→ Texto fornecido
>>>
O SILÊNCIO E AS ELITES
Kant pensava no Homem e nas
comunidades, claro, bastante ao arrepio das categorias da vida comunitária e
política de hoje.
Um primeiro preceito
kanteano era o de cada um pensar por si mesmo e assim obter o estatuto moral de
ser livre, uma vez que liberto das conivências e dos preguiçosos abandonos
mentais ao pensar mais comum das massas onde está inserido.
O pensar reflectindo a
opinião geral falsifica a verdade da convivência, é mais uma achega a uma falsa
universalidade de parecer, integra-se no movimento geral do pensamento,
privilegia a superstição em lugar da verificação.
A tendência do pensamento
humano talvez seja a de ser dirigido por outrem ou condicionado pelo geral.
A razão pode ser passiva,
mas o homem esclarecido pode e deve ultrapassar-lhe a passividade.
Bom, mas no mesmo âmbito
desse pensar kanteano por si próprio haveria que defender-se de um natural
egoísmo de mentalidade e ensaiar um
pensar pluralista. É possível pensar por si próprio e todavia em comum com os
semelhantes, com aqueles que nos transmitem os seus pensares próprios e aos
quais possamos transmitir os nossos.
(Parecendo que não, é de
democracia que estou a falar.)
O pensar por si próprio.
Logo: a opinião. No acaso mais ou menos previsto das minhas leituras caiu-me
sob os olhos o lucidíssimo ensaio do pensador politico francês Alain Minc sobre
a democracia. É, como digo, um pensamento lúcido e como tal nada agradável para
os olhos sensíveis dos contentinhos e/ou mais democraticamente deslumbrados.
Começa ele por dizer que com
o desaparecimento do optimismo histórico termina uma época que nos foi aberta
pelo Século das Luzes. Ou seja, está a terminar um ciclo para a democracia
política.
A democracia tem dois
séculos – é uma criança ao pé da longuíssima experiência humana das tiranías –
e passou esses dois séculos de metamorfose em metamorfose. Quando teve acirrados
adversários esteve à altura e entre as suas fragilidades desencantou forças.
Agora, que não tem inimigos, deu-lhe para a autofagia e vira essa força contra
si mesma.
Rende-se o comunismo,
desaparecem as ditaduras militares, é a universal vitória da democracia.
<<<
→ Objetivos
1/ Transcreva literalmente, do texto sobre Kant e a democracia, o trecho que vai de "O pensar reflectindo" até "ultrapassar-lhe a passividade.".
2/ Dê seguimento ao texto sobre Kant e a democracia, começando logo após a última frase apresentada.

→ Dados registados
>>>
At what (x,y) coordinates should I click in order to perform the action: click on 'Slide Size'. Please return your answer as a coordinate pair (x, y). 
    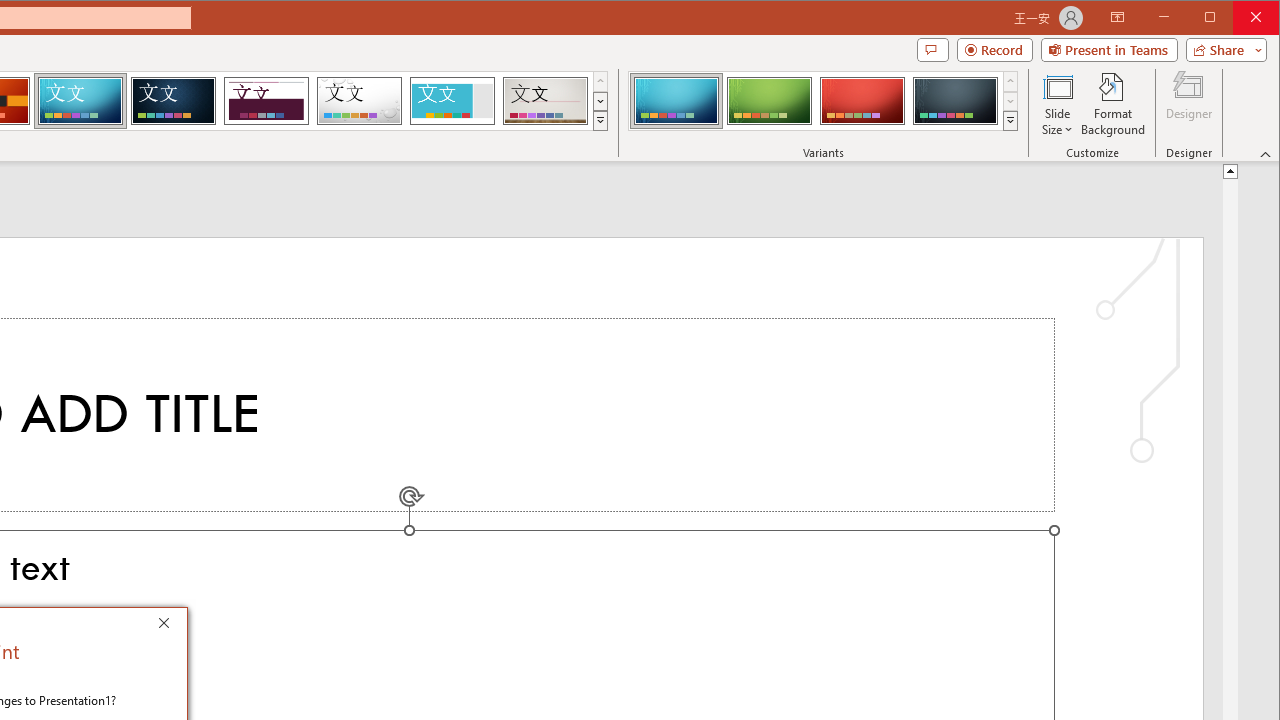
    Looking at the image, I should click on (1056, 104).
<<<
→ Resultados por ordem
1/
O pensar reflectindo a
opinião geral falsifica a verdade da convivência, é mais uma achega a uma falsa
universalidade de parecer, integra-se no movimento geral do pensamento,
privilegia a superstição em lugar da verificação.
A tendência do pensamento
humano talvez seja a de ser dirigido por outrem ou condicionado pelo geral.
A razão pode ser passiva,
mas o homem esclarecido pode e deve ultrapassar-lhe a passividade.

2/
Mas o mal estar
desencadeia-se. Uma deserção civil, como alguém disse. Fica-se tão assombrado
perante o triunfo democrático que parece que nos recusamos a habitar a
democracia.
A democracia e seus
optimistas dizem que vivemos numa democracia de opinião porque governada quase
apenas em função dos media e das
sondagens eleitorais; a democracia e seus pessimistas dirão que dela, democracia,
apenas restam alguns símbolos tradicionais.
A democracia de opinião. É a
democracia que presta culto ao imediato. E qual será o primeiro agente de
imediatismo nas nossas vidas quotidianas? A televisão. Nem é preciso pensar
muito.
A televisão ou o totalitarismo do instantâneo. A televisão ou a
entidade detentora da emoção quotidiana da nossa vida. Captar o sentir da
opinião e satisfazê-la. E já está. E acontece a nova metamorfose da democracia.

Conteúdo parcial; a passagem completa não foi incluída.